3. Die Frage einer Haftung des Beklagten wegen eines Aufklärungsfehlers ist
nicht Streitstoff der Revision geworden. Ausführungen dazu fehlen in der
Revisionsbegründung. Wie eine Berufungsbegründung (dazu vgl. Senat, Urteil vom
5. Dezember 2006 - VI ZR 228/05 - VersR 2007, 414) muss auch die Begründung
einer uneingeschränkt zugelassenen Revision klarstellen, in welchen Punkten und
mit welchen Gründen der Rechtsmittelführer das Berufungsurteil angreift (vgl.

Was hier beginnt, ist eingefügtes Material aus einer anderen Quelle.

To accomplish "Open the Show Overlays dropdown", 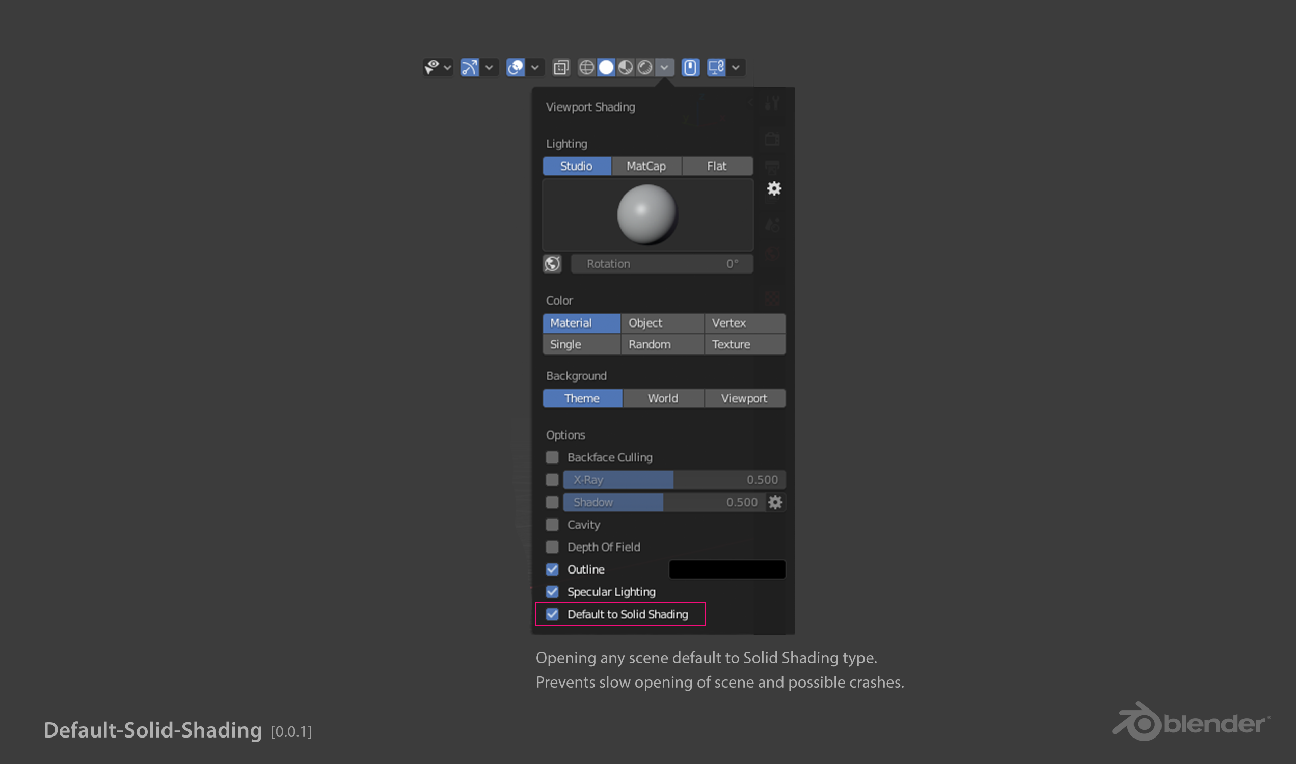I will [x=535, y=67].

Senat, Urteil vom 5. Dezember 2006 - VI ZR 228/05 - aaO). Im Streitfall hat sich
die Revisionsbegründung nicht auf die Frage der Haftung wegen eines
Aufklärungsfehlers erstreckt, sondern auf die Haftung wegen eines
Behandlungsfehlers beschränkt. Damit hat sie Erfolg, weil das angefochtene
Urteil aus den dargelegten Gründen aufzuheben ist (§ 562 Abs. 1 ZPO).

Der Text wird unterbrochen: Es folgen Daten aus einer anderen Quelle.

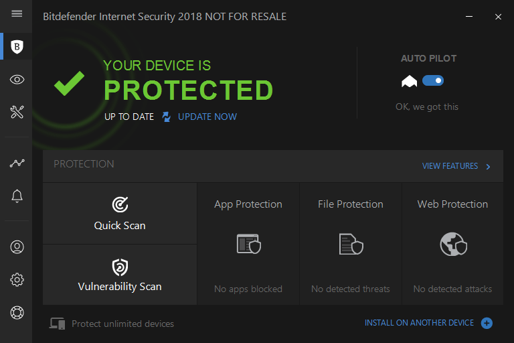Open the Notifications bell icon
Viewport: 514px width, 343px height.
click(x=17, y=196)
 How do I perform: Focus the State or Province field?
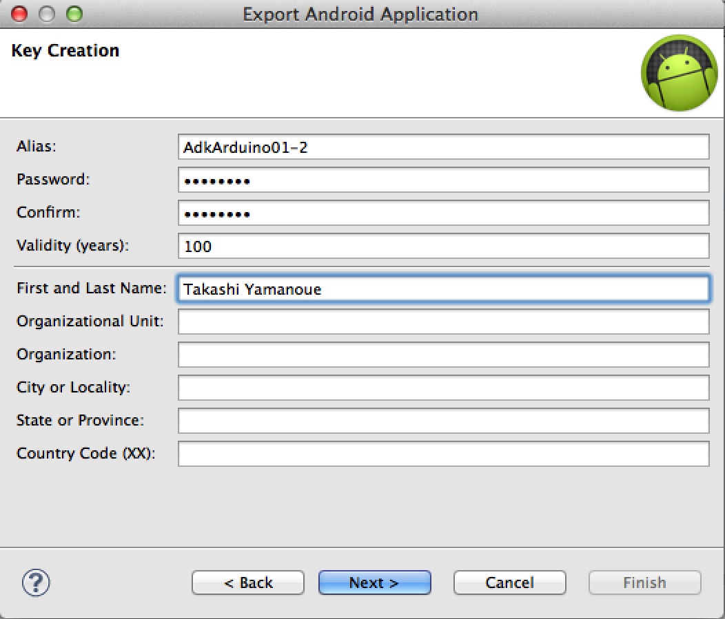[x=443, y=421]
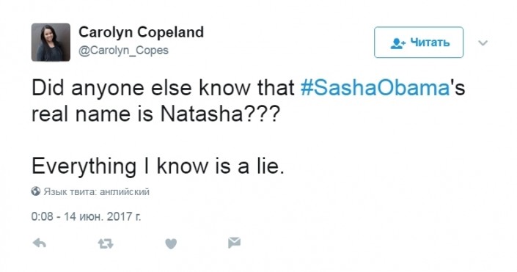Click the reply arrow icon
Screen dimensions: 517x272
point(40,243)
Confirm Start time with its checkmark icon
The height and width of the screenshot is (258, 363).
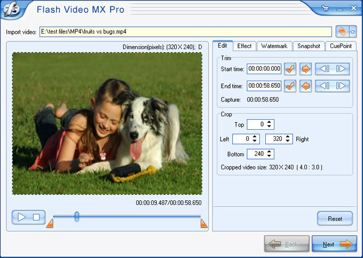point(290,69)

Die Voraussetzungen für eine Sachentscheidung des Senats (§ 563 Abs. 3 ZPO),
liegen jedoch nicht vor. Das Berufungsgericht wird die erforderlichen
Feststellungen - gegebenenfalls nach weiterem Vortrag der Parteien und weiterer
Beweisaufnahme - zu treffen haben (§ 563 Abs. 1 Satz 1 ZPO).